▶

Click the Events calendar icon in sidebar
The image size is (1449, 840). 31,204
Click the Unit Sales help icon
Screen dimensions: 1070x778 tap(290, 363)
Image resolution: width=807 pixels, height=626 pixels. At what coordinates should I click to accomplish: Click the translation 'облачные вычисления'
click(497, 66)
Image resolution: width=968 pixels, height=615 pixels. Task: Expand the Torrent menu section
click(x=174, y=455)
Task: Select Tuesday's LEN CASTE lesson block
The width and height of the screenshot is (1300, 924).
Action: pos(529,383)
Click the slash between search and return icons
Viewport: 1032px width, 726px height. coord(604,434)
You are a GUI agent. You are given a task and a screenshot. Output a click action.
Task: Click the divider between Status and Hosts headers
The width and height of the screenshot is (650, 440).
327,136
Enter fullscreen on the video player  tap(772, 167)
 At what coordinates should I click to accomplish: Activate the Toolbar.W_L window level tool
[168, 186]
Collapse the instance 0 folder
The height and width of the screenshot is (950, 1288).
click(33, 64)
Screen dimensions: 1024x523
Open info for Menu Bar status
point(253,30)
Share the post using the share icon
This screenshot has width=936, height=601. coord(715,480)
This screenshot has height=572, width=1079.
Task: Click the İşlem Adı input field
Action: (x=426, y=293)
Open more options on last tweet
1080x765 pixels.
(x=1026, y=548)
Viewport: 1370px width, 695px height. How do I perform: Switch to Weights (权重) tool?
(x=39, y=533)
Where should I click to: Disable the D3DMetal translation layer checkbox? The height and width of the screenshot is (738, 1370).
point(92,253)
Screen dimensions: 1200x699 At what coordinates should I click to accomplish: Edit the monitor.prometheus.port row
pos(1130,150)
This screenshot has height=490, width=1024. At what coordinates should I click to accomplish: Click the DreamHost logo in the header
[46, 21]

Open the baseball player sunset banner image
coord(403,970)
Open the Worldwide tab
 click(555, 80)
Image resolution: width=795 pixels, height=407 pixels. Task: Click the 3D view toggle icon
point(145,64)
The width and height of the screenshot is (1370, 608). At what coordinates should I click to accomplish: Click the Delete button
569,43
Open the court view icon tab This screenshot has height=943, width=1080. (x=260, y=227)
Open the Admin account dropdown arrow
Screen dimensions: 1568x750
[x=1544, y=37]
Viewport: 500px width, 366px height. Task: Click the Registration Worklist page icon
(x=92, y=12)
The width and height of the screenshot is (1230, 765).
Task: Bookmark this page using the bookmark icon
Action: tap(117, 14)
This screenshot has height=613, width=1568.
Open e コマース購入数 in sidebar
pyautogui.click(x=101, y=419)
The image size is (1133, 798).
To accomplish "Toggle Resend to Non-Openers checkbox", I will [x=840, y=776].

◀

**REQUIRED WORK:** The task calls for every line of the material to be reproduced precisely.

**ANSWER SECTION:**
Click the Events calendar icon in sidebar
The image size is (1449, 840). 31,204
Click the Unit Sales help icon
Screen dimensions: 1070x778 tap(290, 363)
Image resolution: width=807 pixels, height=626 pixels. At what coordinates should I click to accomplish: Click the translation 'облачные вычисления'
click(497, 66)
Image resolution: width=968 pixels, height=615 pixels. Task: Expand the Torrent menu section
click(x=174, y=455)
Task: Select Tuesday's LEN CASTE lesson block
The width and height of the screenshot is (1300, 924).
Action: pos(529,383)
Click the slash between search and return icons
Viewport: 1032px width, 726px height. coord(604,434)
You are a GUI agent. You are given a task and a screenshot. Output a click action.
Task: Click the divider between Status and Hosts headers
The width and height of the screenshot is (650, 440).
327,136
Enter fullscreen on the video player  tap(772, 167)
 At what coordinates should I click to accomplish: Activate the Toolbar.W_L window level tool
[168, 186]
Collapse the instance 0 folder
The height and width of the screenshot is (950, 1288).
click(33, 64)
Screen dimensions: 1024x523
Open info for Menu Bar status
point(253,30)
Share the post using the share icon
This screenshot has width=936, height=601. coord(715,480)
This screenshot has height=572, width=1079.
Task: Click the İşlem Adı input field
Action: (x=426, y=293)
Open more options on last tweet
1080x765 pixels.
(x=1026, y=548)
Viewport: 1370px width, 695px height. How do I perform: Switch to Weights (权重) tool?
(x=39, y=533)
Where should I click to: Disable the D3DMetal translation layer checkbox? The height and width of the screenshot is (738, 1370).
point(92,253)
Screen dimensions: 1200x699 At what coordinates should I click to accomplish: Edit the monitor.prometheus.port row
pos(1130,150)
This screenshot has height=490, width=1024. At what coordinates should I click to accomplish: Click the DreamHost logo in the header
[46, 21]

Open the baseball player sunset banner image
coord(403,970)
Open the Worldwide tab
 click(555, 80)
Image resolution: width=795 pixels, height=407 pixels. Task: Click the 3D view toggle icon
point(145,64)
The width and height of the screenshot is (1370, 608). At what coordinates should I click to accomplish: Click the Delete button
569,43
Open the court view icon tab This screenshot has height=943, width=1080. (x=260, y=227)
Open the Admin account dropdown arrow
Screen dimensions: 1568x750
[x=1544, y=37]
Viewport: 500px width, 366px height. Task: Click the Registration Worklist page icon
(x=92, y=12)
The width and height of the screenshot is (1230, 765).
Task: Bookmark this page using the bookmark icon
Action: tap(117, 14)
This screenshot has height=613, width=1568.
Open e コマース購入数 in sidebar
pyautogui.click(x=101, y=419)
The image size is (1133, 798).
To accomplish "Toggle Resend to Non-Openers checkbox", I will [x=840, y=776].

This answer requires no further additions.